United States is notorious for its obsession with size: heavy gas-guzzling trucks, large empty mansions with lots of unused space and 45 feet travel trailers with multiple slide-outs, entrances and kitchen islands inside. Most people seem to be unfamiliar with the concept of "less is more". Compared to the other most popular travel trailers we see, our 23 feet home seems tiny, maybe a third of the size. And instead of the three of us living inside it, the large trailers contain only a single retired couple.

I certainly do not feel that we need more space. Our relatively small trailer has everything we need, we can park it almost anywhere and is easy to tow. We also have the advantage that the exterior of our trailer comes in one piece and does not leak water through cracks in slide-outs during the rain. Even though the Airstream is smaller in size, it does make up for it somewhat in quality and longevity (basically a lifetime vs. ~15 years for the non-aluminum trailers).

On the other hand, I do not want this to sound like an Airstream commercial (I am not getting paid for it). While the exterior seems to be of higher quality, all the interior parts are essentially the same between all the brands and break down extremely often. I have about a 15 point list of things that I need to fix at any point in time from the water heater to rivets that are constantly flying out. It seems like there is not a single brand of travel trailers that is built to last and that is the state of American manufacturing - shiny on the outside, garbage on the inside.

Which brings me to my last observation - shiny American muscle cars with big engines, like Chevrolet Camaro. Again, toys mostly for retired people or tourists that break down within a coupe of thousand miles.
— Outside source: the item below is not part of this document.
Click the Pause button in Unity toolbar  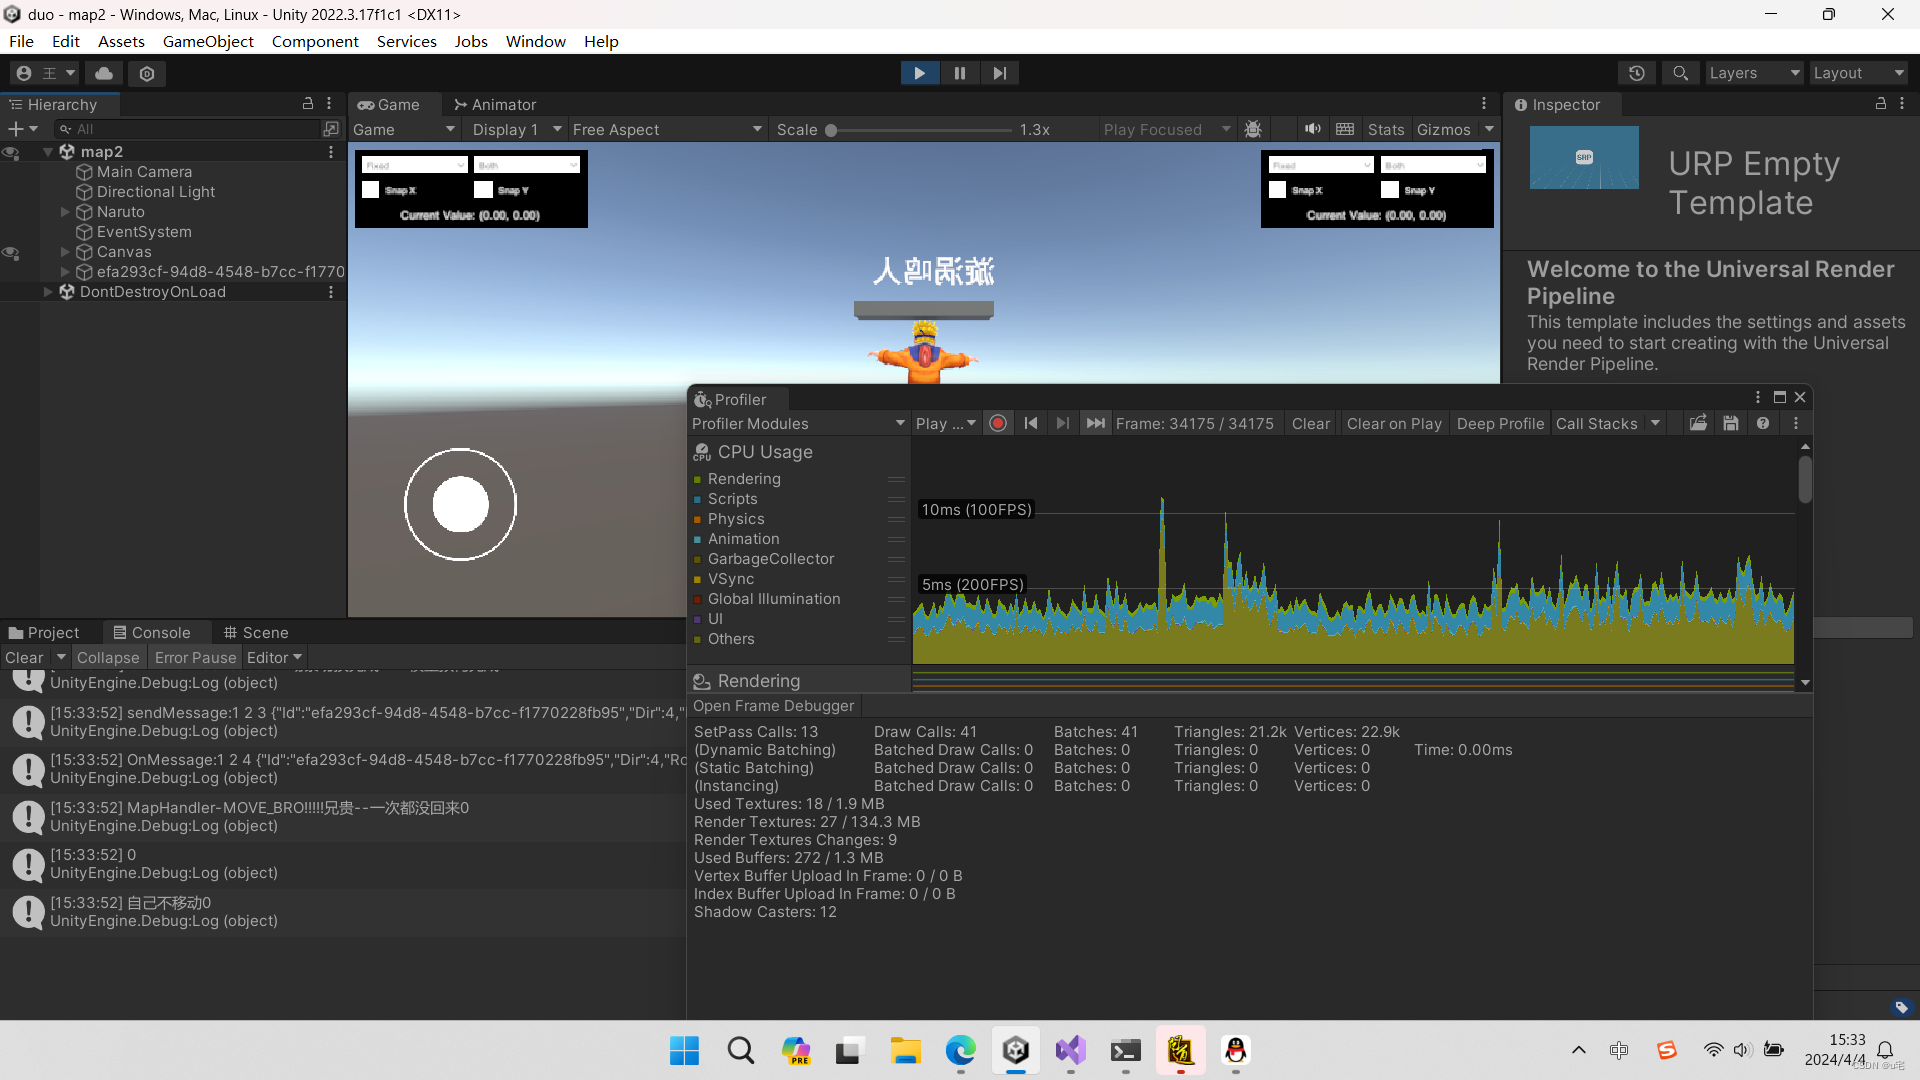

These cars are the icons of the nation, however, most of what they can do is drive straight and make a lot of noise.

Where does this obsession with size and shiny toys comes from? This is a complex answer that, I am sure, could fill multiple books. But what is unique to United States, in my opinion, is that people here are much more used to endless landscapes and extremes in nature, such as the Grand Canyon. When everything around you is huge, it becomes normal to inflate yourself as well.